Task to carry out
Go through the lines below and copy any that hold the string "agent".
- Opening Delimiter -
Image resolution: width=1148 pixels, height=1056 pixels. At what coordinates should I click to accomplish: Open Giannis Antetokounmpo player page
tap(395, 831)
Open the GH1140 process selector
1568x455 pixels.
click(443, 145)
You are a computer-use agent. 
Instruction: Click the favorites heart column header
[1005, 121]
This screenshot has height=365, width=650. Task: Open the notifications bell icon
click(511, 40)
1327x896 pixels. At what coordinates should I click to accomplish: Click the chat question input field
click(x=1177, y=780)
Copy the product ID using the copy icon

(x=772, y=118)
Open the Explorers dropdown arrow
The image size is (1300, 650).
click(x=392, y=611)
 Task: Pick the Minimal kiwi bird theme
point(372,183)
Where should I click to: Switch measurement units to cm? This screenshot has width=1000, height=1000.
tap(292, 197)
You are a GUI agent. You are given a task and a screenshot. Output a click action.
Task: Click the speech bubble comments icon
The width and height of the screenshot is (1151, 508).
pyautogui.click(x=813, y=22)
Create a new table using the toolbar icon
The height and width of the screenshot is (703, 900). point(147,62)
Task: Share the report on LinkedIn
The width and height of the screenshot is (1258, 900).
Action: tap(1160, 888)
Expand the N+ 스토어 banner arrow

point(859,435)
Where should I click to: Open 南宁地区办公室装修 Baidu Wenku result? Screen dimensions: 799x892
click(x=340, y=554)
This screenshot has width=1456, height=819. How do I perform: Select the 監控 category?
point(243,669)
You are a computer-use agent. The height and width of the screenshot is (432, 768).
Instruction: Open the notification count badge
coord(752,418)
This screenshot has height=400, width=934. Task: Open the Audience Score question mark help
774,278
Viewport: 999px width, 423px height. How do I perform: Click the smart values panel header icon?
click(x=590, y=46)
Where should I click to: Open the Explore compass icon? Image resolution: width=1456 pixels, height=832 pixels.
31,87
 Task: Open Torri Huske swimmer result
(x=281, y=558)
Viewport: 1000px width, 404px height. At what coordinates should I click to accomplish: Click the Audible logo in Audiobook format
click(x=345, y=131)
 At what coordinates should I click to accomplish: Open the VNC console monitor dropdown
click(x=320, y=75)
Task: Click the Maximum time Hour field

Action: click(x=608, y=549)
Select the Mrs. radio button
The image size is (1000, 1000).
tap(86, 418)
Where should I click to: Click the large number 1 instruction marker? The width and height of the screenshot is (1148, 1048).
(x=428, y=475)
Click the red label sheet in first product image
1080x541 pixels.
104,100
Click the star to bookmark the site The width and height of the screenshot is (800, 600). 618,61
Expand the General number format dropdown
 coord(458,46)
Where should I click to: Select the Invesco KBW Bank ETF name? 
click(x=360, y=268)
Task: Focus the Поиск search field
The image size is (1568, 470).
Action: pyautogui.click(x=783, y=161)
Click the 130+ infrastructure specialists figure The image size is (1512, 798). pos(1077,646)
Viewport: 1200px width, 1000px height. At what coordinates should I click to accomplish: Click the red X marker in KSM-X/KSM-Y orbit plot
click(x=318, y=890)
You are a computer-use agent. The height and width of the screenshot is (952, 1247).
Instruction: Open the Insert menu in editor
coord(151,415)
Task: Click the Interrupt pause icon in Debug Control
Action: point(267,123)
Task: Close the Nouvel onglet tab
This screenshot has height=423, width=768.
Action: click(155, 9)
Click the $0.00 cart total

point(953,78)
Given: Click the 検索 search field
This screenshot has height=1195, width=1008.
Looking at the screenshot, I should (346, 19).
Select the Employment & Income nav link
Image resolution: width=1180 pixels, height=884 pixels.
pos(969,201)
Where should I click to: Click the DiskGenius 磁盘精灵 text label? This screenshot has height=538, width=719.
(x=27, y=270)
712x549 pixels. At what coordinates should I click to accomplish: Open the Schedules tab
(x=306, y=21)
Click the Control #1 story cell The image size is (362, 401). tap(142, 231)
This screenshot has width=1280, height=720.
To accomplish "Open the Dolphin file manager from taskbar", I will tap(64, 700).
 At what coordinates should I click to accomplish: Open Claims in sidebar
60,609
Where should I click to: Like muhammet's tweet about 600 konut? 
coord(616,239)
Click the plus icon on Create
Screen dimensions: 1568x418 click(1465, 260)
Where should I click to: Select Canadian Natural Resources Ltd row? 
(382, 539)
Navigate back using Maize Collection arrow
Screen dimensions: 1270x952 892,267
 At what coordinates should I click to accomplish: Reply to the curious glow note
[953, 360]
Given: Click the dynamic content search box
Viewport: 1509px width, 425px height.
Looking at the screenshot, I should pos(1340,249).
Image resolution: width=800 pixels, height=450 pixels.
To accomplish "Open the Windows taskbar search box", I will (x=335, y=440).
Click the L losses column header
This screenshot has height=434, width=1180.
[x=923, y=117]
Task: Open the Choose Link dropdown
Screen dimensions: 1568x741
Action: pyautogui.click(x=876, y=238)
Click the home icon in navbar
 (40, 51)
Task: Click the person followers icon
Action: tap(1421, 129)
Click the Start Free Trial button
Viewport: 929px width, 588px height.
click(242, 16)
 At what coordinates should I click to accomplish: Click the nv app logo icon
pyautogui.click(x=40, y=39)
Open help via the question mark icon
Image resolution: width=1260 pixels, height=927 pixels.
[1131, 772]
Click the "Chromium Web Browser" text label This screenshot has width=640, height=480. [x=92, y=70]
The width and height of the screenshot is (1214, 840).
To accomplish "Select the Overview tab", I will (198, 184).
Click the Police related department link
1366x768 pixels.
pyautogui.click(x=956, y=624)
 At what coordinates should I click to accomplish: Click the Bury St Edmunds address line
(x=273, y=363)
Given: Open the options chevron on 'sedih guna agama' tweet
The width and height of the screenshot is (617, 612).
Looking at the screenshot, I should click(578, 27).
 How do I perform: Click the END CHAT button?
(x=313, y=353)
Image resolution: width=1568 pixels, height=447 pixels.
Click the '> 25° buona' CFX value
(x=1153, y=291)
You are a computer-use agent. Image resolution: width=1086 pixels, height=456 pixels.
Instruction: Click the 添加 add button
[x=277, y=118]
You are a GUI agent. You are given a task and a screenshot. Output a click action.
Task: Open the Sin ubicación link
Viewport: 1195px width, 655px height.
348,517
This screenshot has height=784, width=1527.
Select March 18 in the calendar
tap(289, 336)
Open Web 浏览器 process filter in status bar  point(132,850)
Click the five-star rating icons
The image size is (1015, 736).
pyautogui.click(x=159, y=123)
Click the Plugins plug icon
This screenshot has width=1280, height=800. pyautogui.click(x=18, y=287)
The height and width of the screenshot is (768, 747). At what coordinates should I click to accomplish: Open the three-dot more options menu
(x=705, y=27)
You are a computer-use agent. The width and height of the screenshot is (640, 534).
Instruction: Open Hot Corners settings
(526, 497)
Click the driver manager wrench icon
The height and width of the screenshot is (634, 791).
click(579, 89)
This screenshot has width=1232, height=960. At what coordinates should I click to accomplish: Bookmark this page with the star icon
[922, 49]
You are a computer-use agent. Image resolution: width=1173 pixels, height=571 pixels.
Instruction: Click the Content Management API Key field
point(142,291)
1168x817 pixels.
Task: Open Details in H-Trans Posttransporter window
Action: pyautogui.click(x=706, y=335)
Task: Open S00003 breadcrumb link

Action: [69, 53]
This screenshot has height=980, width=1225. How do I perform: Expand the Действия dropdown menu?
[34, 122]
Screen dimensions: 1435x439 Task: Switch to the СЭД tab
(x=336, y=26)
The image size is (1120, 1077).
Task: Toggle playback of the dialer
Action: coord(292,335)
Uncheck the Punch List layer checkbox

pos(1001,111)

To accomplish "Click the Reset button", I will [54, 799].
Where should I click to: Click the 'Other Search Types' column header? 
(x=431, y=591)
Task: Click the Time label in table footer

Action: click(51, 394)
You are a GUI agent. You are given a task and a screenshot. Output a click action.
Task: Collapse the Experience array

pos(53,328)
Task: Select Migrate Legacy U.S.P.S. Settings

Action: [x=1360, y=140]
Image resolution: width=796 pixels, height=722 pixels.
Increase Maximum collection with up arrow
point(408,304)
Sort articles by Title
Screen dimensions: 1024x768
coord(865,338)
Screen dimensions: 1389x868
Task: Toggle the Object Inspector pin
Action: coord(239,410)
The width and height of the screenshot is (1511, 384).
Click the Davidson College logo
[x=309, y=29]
- Closing Delimiter -
Exercise solution
You are a computer-use agent. 
You are a GUI agent. You are given a task and a screenshot. Output a click action.
You are a computer-use agent. The height and width of the screenshot is (432, 768).
You are a computer-use agent. The height and width of the screenshot is (952, 1247).
You are a computer-use agent. Image resolution: width=1086 pixels, height=456 pixels.
You are a GUI agent. You are given a task and a screenshot. Output a click action.
You are a computer-use agent. The width and height of the screenshot is (640, 534).
You are a computer-use agent. Image resolution: width=1173 pixels, height=571 pixels.
You are a GUI agent. You are given a task and a screenshot. Output a click action.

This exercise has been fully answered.